Work instructions
Only the lines below from the one that contains "Given: Click the" through the one that contains "Task: Click the Bet365 company cell" should appear in your answer, exact and without pictures.

Study material

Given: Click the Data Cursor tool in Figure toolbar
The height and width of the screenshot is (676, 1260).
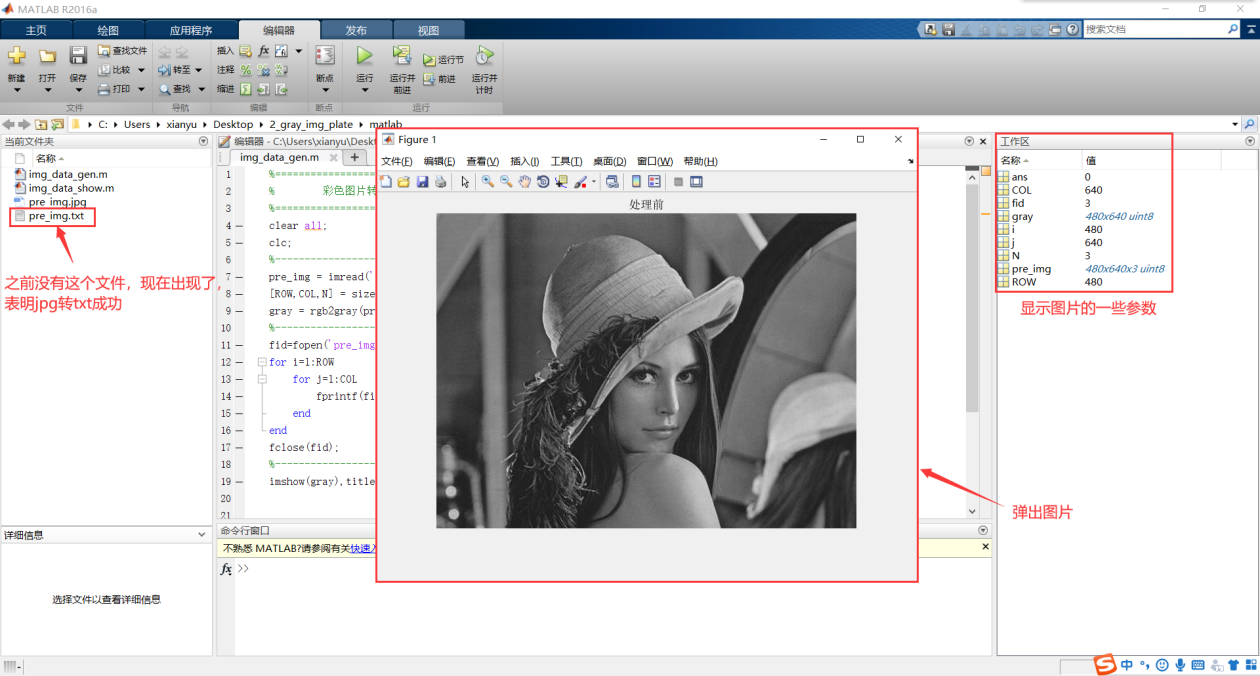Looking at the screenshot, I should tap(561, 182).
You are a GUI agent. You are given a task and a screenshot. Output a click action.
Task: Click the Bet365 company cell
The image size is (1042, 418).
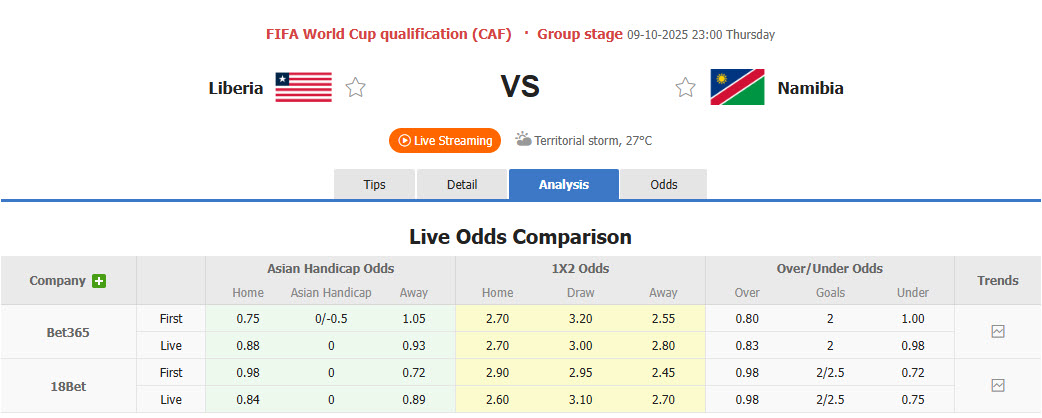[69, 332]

...

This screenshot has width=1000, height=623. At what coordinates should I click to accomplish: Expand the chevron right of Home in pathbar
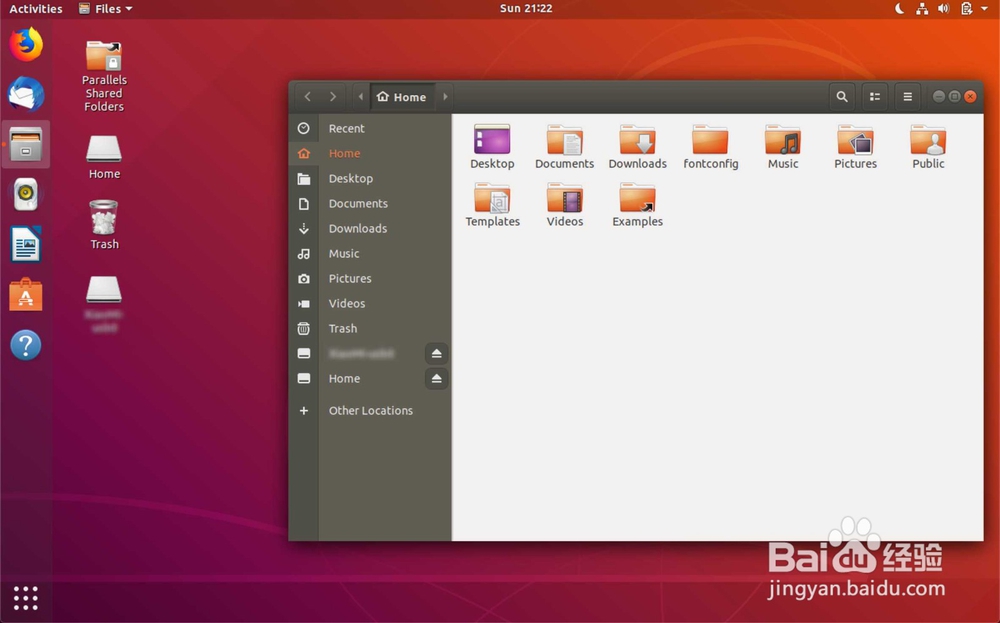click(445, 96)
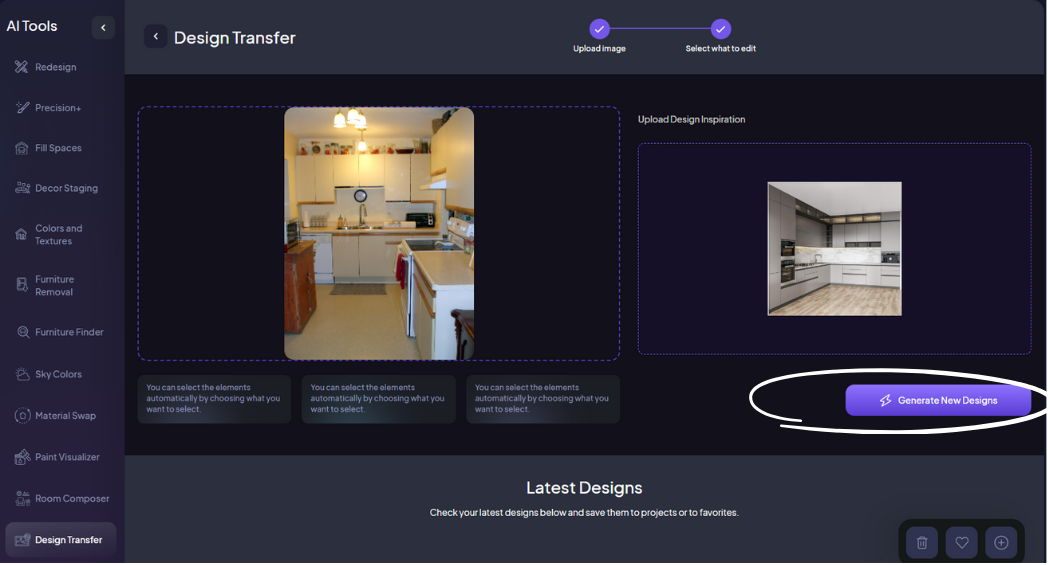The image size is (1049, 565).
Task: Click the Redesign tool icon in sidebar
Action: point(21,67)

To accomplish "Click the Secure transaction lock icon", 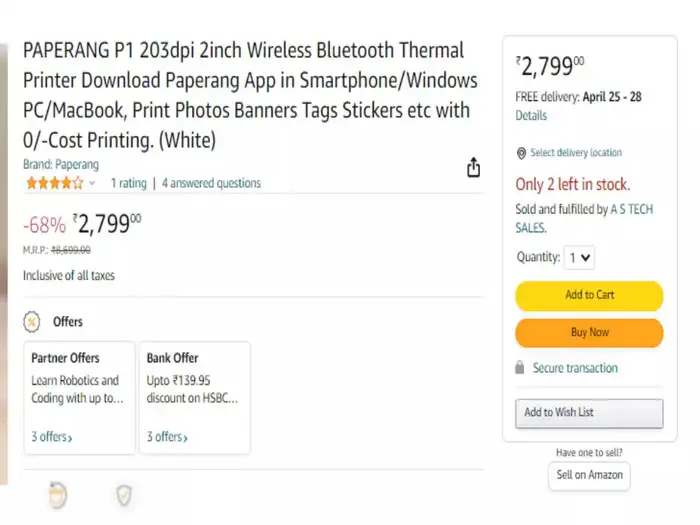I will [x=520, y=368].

Exercise output
Given: Click the Data Cursor tool in Figure toolbar
The height and width of the screenshot is (676, 1260).
Looking at the screenshot, I should tap(561, 182).
You are a GUI agent. You are given a task and a screenshot. Output a click action.
Task: Click the Bet365 company cell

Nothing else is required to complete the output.